Materials and methods

We studied a southern house wren population inhabiting an 8-ha forest patch near General Lavalle (36° 20′S, 56° 54′O), Buenos Aires Province (Argentina), during the 2004–2006 and 2010 breeding seasons. The study site is a coastal woodland composed mainly of Celtis ehrenbergiana, Scutia buxifolia, and Schinus longifolius. At this site, there were 106 nest-boxes attached to trees, 1.5 m above the ground, that house wrens use regularly for nesting (Carro et al. 2014). The mean number of nests surveyed in this area during the study period (2004–2006 and 2010) was 40.25 (range 23–56), and the mean number of breeding pairs was 28.5 (range 18–37).

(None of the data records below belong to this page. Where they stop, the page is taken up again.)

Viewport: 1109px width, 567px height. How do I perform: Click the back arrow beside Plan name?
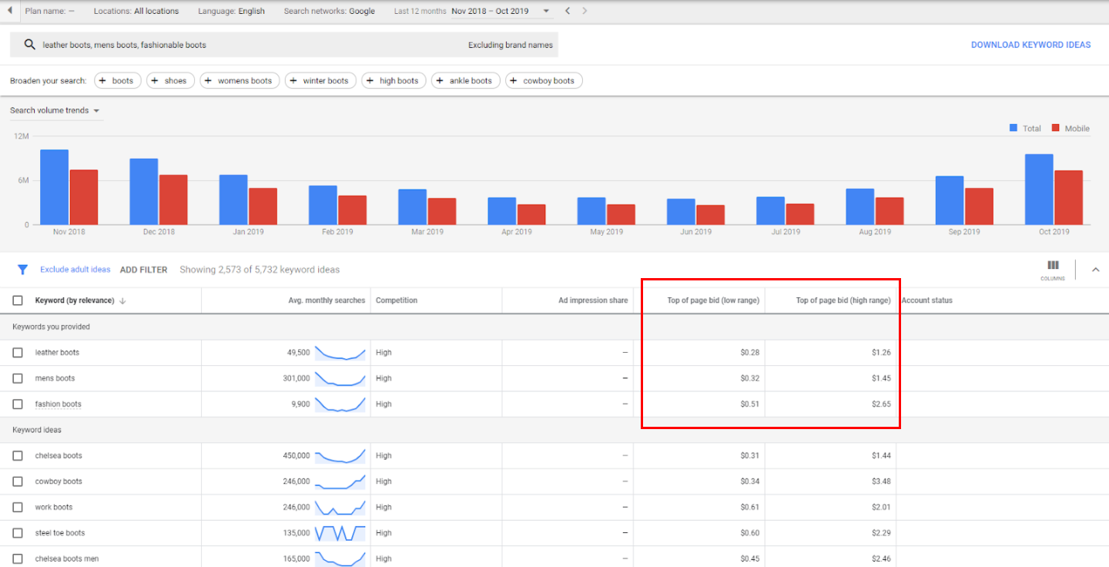(9, 11)
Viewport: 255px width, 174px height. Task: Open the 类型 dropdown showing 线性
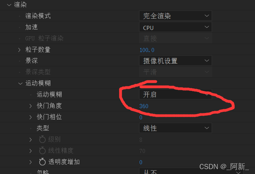pos(175,128)
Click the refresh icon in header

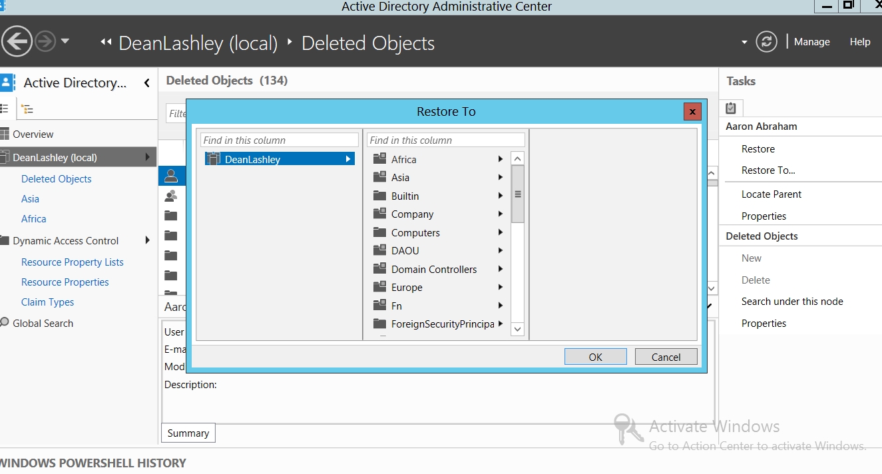tap(767, 42)
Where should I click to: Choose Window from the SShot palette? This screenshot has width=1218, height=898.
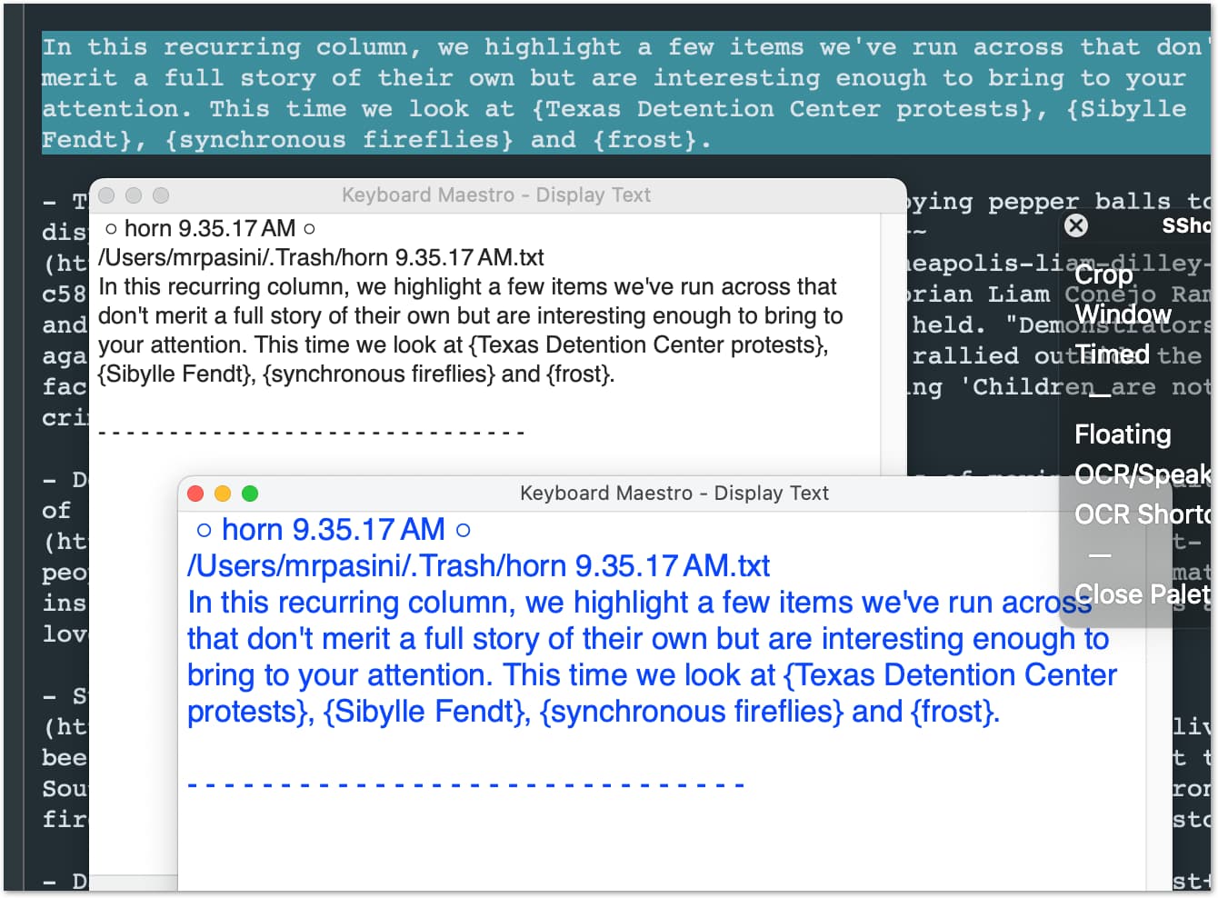tap(1123, 314)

The southern house wren is a small (12 g) insectivorous passerine distributed in America from eastern Oaxaca (Mexico) to Tierra del Fuego (Argentina). This species is monochromatic and apparently monomorphic, with males defending a territory by singing. These birds usually nest in natural and artificial cavities. Its breeding season in central Argentina extends from October to January, and at our study site, southern house wrens are territorial, socially monogamous, and resident all year round. The clutch size in this species is typically 4–5 eggs, and only the female incubates the eggs for 14–15 days. Both parents rear the nestlings for 15–17 days, but brooding of nestlings is performed only by the female (Skutch 1953; Young 1994; Llambías and Fernández 2009; Llambías et al. 2015). The parental care roles of southern house wrens vary during the nestling rearing stage. Typically, early in the nestling rearing cycle, the male performs most of the nest feeding visits whereas the female broods the chicks. Brooding decreases up to a near cease when the nestlings are 6–7 days old, and the female increases its contribution to feeding nestlings after this period (Llambías et al. 2012).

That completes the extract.